### Exercise objective
Exactly as written, retype the lines that run from the line holding "This screenshot has" through the end of the records below. Do not include pictures.
═══ Given entries
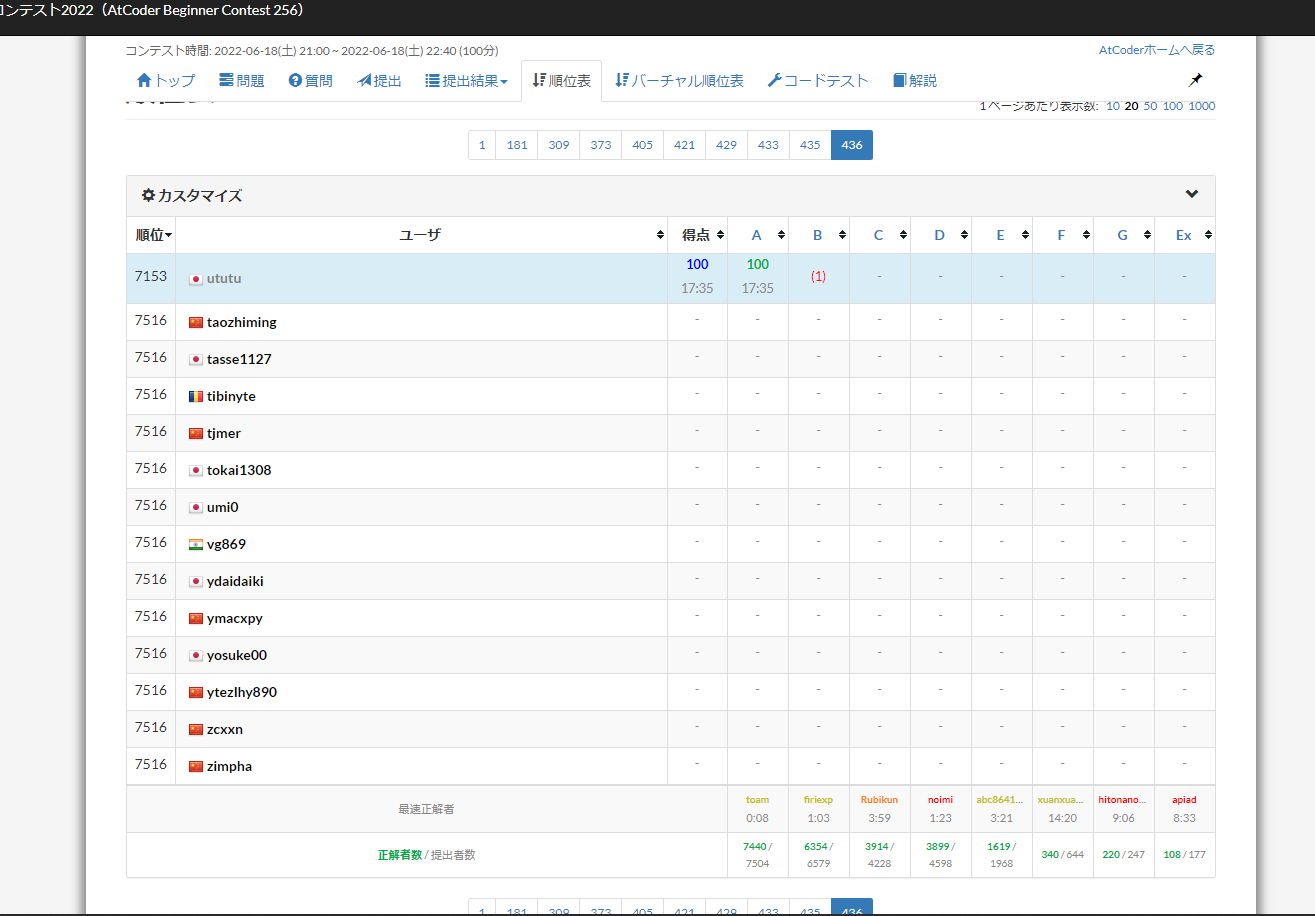Click sort arrows on 得点 column header
Screen dimensions: 1315x916
click(x=720, y=236)
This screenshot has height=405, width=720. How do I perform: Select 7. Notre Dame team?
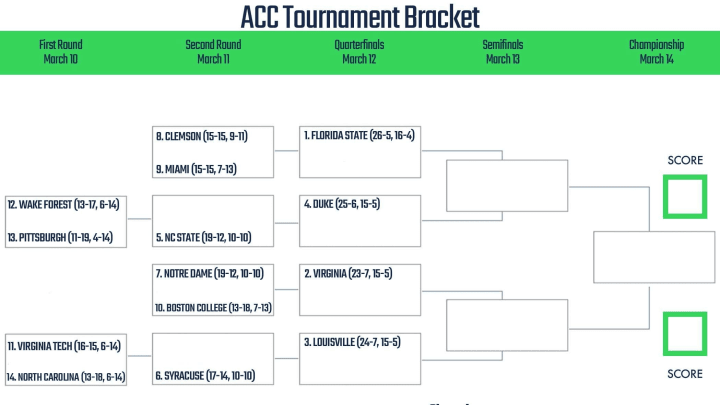click(209, 274)
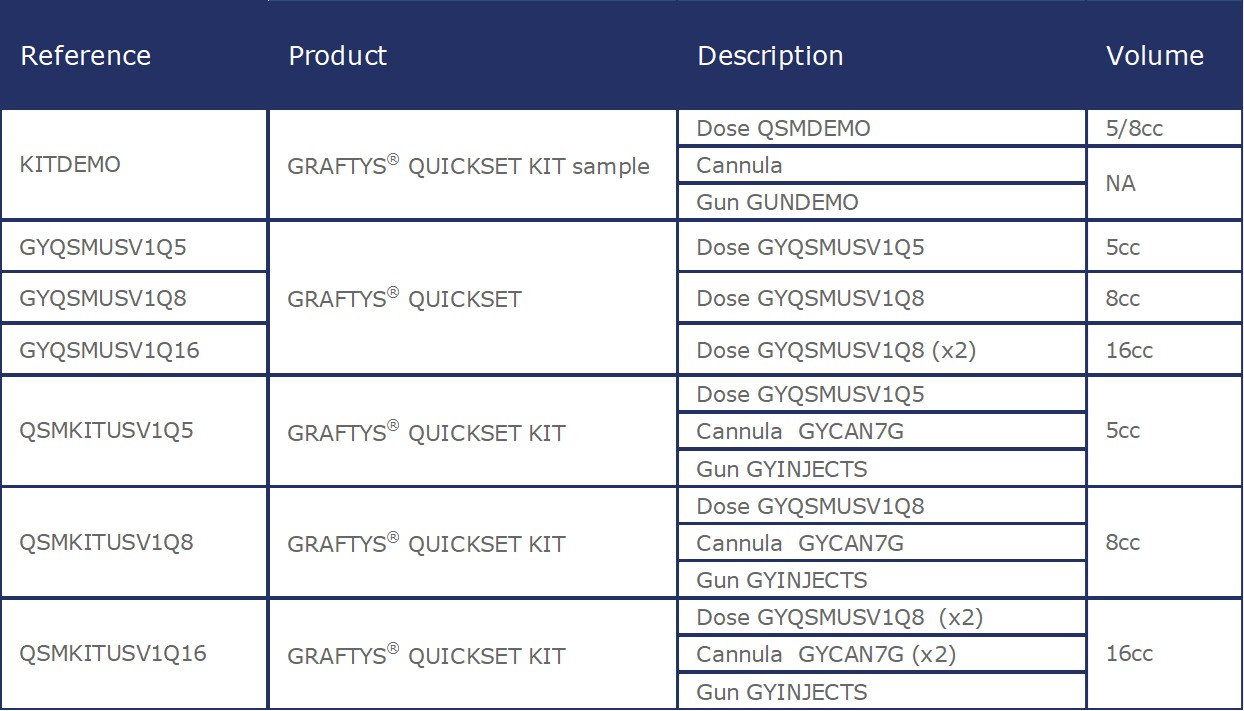The image size is (1244, 711).
Task: Select the Cannula GYCAN7G (x2) cell
Action: [x=826, y=655]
══════
### The answer
This screenshot has height=405, width=720. How do I perform: Select 7. Notre Dame team?
click(209, 274)
The image size is (1244, 711).
Task: Select the Cannula GYCAN7G (x2) cell
Action: [x=826, y=655]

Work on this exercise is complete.